How was it possible to go from not even knowing his child existed to loving her more than he loved his own life in less than a day? He didn’t even know her, really. And yet…he did. And he would. Another shock jolted him as he realized he could imagine her five years from now—because he’d known her mother at that age as well.
Phoebe turned and left the room on nearly silent feet, and he slowly pushed himself upright. He walked to the crib and gazed down at his daughter
for a long moment.
I promise to be the best daddy I can be,
he vowed silently.
Then he followed his child’s mother out of the room. They needed to talk about the changes that were about to occur in their lives.
P
hoebe was already at the table in her small dining room when he came down the stairs after unpacking his duffel, removing papers from her satchel and making neat piles carefully spaced on the table. She glanced up and sent him an impersonal smile. “Time to grade math tests.”

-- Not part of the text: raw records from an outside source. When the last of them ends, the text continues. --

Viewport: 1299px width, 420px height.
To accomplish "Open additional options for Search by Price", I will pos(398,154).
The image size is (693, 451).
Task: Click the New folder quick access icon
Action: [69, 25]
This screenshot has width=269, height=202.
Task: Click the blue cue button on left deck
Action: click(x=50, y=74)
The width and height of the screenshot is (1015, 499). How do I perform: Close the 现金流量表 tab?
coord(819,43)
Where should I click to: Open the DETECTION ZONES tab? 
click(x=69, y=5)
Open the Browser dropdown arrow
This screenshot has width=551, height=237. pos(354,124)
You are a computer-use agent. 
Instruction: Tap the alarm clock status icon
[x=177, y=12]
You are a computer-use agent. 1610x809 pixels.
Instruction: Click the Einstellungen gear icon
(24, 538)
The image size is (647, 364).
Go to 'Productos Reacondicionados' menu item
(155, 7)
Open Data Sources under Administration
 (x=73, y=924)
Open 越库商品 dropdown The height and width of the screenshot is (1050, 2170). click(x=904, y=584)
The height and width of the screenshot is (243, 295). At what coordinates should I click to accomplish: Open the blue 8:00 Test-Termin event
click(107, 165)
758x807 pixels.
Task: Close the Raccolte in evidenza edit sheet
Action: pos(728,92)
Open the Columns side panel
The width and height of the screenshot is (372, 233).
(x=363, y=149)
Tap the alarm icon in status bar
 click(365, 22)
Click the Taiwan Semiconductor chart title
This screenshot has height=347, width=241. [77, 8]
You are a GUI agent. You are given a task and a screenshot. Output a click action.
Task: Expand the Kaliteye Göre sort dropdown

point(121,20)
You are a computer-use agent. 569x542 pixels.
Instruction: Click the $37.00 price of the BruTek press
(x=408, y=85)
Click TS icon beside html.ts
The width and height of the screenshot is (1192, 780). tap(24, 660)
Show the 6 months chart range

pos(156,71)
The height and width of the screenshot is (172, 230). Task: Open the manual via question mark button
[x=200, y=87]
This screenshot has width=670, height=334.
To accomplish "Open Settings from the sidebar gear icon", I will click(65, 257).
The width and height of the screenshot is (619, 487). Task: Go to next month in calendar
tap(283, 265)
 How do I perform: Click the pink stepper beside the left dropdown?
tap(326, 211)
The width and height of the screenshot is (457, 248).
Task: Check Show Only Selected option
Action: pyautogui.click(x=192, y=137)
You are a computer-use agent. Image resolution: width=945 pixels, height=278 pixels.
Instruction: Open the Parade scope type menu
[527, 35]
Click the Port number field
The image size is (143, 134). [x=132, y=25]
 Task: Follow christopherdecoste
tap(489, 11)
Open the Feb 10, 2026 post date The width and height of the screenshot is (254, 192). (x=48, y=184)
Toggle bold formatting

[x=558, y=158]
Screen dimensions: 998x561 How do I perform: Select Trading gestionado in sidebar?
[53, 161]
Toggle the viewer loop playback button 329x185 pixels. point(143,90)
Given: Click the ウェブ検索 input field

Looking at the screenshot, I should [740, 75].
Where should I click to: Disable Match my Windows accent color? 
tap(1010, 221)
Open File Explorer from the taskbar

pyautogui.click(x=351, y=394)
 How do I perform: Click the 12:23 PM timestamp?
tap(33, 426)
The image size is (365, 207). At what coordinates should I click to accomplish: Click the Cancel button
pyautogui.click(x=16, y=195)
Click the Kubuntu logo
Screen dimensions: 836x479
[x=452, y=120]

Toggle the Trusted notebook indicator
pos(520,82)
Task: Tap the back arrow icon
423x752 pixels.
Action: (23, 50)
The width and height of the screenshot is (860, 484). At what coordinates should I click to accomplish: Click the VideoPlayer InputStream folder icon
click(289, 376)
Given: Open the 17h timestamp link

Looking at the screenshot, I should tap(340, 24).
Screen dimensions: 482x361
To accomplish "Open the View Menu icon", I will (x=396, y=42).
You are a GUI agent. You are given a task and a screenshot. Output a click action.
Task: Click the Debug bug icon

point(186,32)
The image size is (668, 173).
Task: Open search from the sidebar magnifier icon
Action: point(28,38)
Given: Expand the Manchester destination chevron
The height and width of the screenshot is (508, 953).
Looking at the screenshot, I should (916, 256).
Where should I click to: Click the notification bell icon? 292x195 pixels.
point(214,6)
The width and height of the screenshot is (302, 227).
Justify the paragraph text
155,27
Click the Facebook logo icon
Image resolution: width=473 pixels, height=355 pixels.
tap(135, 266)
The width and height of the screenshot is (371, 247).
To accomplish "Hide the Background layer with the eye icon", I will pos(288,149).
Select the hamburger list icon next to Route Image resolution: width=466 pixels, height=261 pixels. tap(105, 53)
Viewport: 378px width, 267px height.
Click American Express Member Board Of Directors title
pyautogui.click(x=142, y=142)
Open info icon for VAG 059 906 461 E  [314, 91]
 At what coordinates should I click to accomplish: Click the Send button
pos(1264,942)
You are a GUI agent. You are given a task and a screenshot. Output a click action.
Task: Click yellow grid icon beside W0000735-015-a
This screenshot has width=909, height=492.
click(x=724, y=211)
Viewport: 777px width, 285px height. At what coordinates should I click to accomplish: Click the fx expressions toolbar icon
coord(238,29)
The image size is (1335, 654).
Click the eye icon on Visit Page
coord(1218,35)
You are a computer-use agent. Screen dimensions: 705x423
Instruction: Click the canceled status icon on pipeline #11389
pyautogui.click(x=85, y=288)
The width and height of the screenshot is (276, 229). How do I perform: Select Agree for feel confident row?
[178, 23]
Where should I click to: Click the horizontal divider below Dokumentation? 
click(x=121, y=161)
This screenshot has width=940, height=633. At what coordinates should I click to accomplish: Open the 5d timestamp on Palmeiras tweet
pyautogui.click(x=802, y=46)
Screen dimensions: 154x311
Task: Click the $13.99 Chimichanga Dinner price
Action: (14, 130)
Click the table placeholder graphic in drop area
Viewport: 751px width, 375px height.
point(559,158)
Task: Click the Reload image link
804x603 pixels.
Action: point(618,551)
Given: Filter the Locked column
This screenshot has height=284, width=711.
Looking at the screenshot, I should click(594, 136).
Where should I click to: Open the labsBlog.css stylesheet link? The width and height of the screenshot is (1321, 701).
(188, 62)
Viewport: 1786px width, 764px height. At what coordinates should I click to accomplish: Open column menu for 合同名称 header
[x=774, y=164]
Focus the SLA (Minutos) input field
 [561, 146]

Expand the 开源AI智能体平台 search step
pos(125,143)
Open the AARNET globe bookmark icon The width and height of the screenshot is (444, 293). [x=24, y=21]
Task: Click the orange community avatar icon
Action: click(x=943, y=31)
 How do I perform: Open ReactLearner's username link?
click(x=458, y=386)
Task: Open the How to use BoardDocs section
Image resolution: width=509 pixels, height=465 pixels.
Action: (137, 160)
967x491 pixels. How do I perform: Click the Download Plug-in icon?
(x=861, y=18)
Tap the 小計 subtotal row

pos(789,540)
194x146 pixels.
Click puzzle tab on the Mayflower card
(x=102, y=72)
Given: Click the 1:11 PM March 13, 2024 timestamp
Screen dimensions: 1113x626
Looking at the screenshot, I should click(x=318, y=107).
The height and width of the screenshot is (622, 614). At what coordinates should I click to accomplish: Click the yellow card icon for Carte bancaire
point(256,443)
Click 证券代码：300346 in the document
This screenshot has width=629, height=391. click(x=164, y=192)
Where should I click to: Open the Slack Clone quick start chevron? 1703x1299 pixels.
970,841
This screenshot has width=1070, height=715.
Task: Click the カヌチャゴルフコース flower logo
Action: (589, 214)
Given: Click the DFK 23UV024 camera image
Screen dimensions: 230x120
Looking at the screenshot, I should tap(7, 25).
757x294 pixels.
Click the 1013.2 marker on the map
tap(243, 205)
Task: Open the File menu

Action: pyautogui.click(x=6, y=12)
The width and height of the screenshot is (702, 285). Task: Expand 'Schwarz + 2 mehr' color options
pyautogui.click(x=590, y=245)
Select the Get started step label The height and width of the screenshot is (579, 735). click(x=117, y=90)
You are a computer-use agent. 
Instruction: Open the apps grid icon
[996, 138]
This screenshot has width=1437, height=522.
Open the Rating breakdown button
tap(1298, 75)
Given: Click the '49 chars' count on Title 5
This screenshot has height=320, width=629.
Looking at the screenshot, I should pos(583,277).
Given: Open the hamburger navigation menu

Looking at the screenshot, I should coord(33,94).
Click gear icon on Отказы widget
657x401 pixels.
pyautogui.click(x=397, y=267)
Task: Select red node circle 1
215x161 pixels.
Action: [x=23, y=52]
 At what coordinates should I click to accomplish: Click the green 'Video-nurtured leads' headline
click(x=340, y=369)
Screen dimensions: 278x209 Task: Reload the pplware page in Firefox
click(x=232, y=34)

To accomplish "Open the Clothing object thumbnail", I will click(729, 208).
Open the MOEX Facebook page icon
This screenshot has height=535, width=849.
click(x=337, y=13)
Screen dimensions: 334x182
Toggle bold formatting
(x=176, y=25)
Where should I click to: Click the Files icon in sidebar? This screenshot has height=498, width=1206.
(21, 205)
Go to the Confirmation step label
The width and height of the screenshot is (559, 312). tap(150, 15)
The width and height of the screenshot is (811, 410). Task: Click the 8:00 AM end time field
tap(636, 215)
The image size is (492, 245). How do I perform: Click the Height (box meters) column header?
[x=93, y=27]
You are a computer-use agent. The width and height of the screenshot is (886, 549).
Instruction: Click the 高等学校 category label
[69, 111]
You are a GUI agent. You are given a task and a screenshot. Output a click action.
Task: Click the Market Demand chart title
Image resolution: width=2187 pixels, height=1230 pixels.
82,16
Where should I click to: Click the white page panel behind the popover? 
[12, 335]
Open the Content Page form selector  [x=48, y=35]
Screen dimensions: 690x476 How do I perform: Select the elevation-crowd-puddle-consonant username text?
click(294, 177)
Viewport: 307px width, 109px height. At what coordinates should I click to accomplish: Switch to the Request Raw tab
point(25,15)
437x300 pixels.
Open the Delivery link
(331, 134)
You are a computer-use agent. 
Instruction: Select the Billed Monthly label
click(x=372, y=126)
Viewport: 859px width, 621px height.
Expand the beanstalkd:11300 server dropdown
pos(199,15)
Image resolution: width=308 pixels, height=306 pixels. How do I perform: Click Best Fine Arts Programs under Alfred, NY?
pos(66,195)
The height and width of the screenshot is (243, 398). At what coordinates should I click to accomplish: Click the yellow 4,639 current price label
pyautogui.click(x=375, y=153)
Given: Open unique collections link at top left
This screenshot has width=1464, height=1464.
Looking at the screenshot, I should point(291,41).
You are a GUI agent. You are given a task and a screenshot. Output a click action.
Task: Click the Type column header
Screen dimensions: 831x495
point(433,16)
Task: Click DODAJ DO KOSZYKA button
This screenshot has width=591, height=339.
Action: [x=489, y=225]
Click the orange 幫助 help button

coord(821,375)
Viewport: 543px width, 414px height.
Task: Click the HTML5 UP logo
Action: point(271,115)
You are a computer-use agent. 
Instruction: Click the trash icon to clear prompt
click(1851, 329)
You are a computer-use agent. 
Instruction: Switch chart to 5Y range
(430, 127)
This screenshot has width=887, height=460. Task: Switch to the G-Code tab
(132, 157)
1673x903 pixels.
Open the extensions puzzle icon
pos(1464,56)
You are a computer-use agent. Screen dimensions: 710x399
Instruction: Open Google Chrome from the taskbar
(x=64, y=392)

He walked through the living room to her side, looking down at the work she was spreading out before her. “You do this often?”
“Just about every night.” She smiled wryly. “The kids complain when I give them assignments, but I really should be the one whining. Every
assignment they hand in multiplies my work by twenty-four students.” She shrugged her shoulders as she pulled out her chair and took a seat. “It’s going to get even more interesting when I start my next class. I’m taking a children’s lit class that begins in January.”
“I thought you already had a degree.”
“Yes.” She pulled out an ink pad and a stamp with a smiley face on it. “But in order to keep my teaching certificate I have to do continuing education every so often or work toward my master’s degree. The specifics vary from state to state, but the general concept is the same. You probably have to do the same thing—keep your skills current, I mean.”
“Yeah. Except now, if I were to stay in the Army, I’d be stuck behind a desk. My ability to hit a target dead center fifty times in a row isn’t quite so critical anymore.”
She bit her lip and he could see the moment when she realized that she’d reminded him of his forced change of career. Still, she continued to stare up at him, concern in her face. “Will you tell me what happened to you?”
He felt the muscles of his face tightening with the effort to keep a casual expression in place. “I have a piece of shrapnel in my leg. It’s too risky
to remove.” He tried to smile. “Plays hell with airport security.”
She didn’t return the smile. “I meant how it happened.”